American poet. Born Florence Van Leer Earle on July 1, 1850, in Philadelphia, Pennsylvania; died on April 6, 1927, in Philadelphia; married William Nicholson, in 1872 (died); married Edward H. Coates (a Philadelphia financier), in January 1879.

Selected works:

Poems (1898); Mine and Thine (1904); Lyrics of Life (1909); The Unconquered Air and Other Poems (1912); collected Poems, (2 vols., 1916); Pro Patria (1917).

After attending private schools in New England and the Convent of the Sacred Heart in Paris, Florence Coates traveled to Brussels, where she studied music. After the death of her first husband, she married Philadelphia financier Edward H. Coates in January of 1879. She credited Matthew Arnold, a correspondent who was a frequent visitor to their home, with influencing her literary interests. Beginning in the 1890s, Coates' poems could be seen in leading magazines. Praised for their refinement of sentiment and thought, her poems were esteemed more for their crafting than for their originality or feeling. William Butler Yeats, Edmund Clarence Stedman, and Thomas Hardy were among the distinguished followers of Coates' work. The British consul in America forwarded her "Ode on the Coronation of King George V" (1911) to the king himself.

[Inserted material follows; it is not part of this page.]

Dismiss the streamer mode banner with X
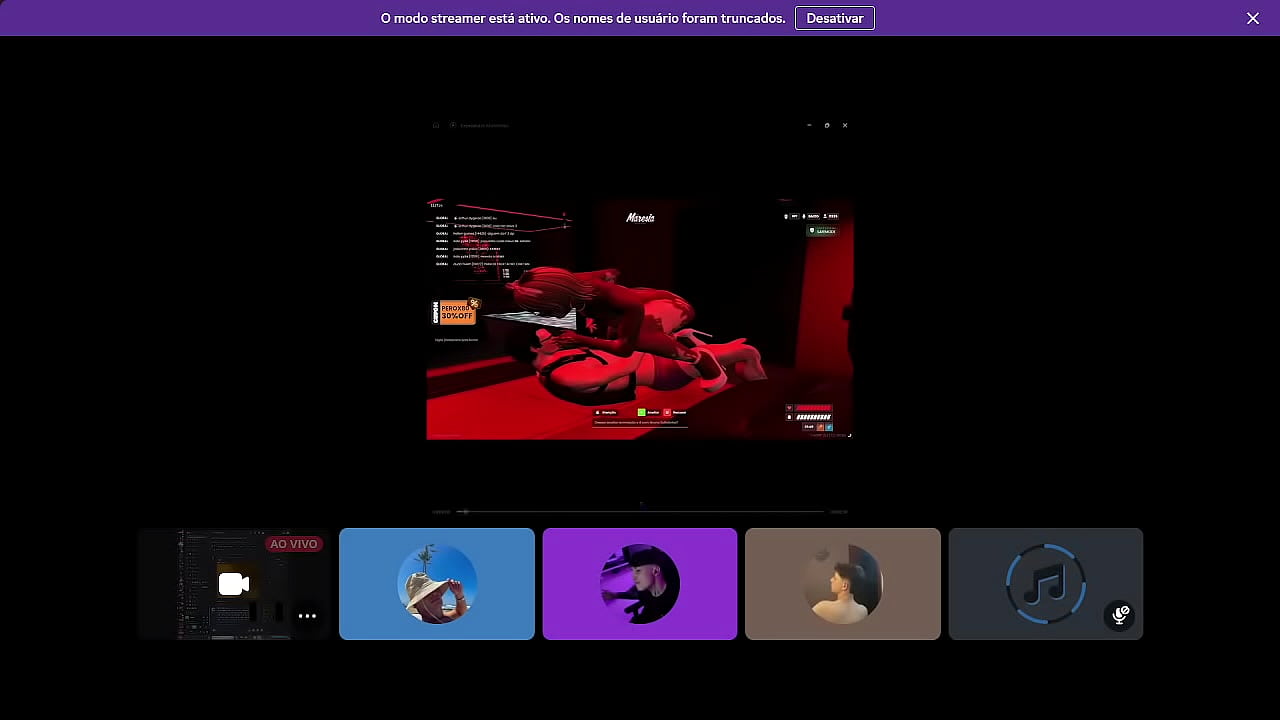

In addition to her literary achievements, Coates is known for her social leadership. Among the organizations in which she held membership were the Colonial Dames of America, the Society of Mayflower Descendants, the Browning Club (president 1895–1903, 1907–1908), and the New Century Club. The state Federation of Women's Clubs elected her "poet laureate of Pennsylvania" in 1915.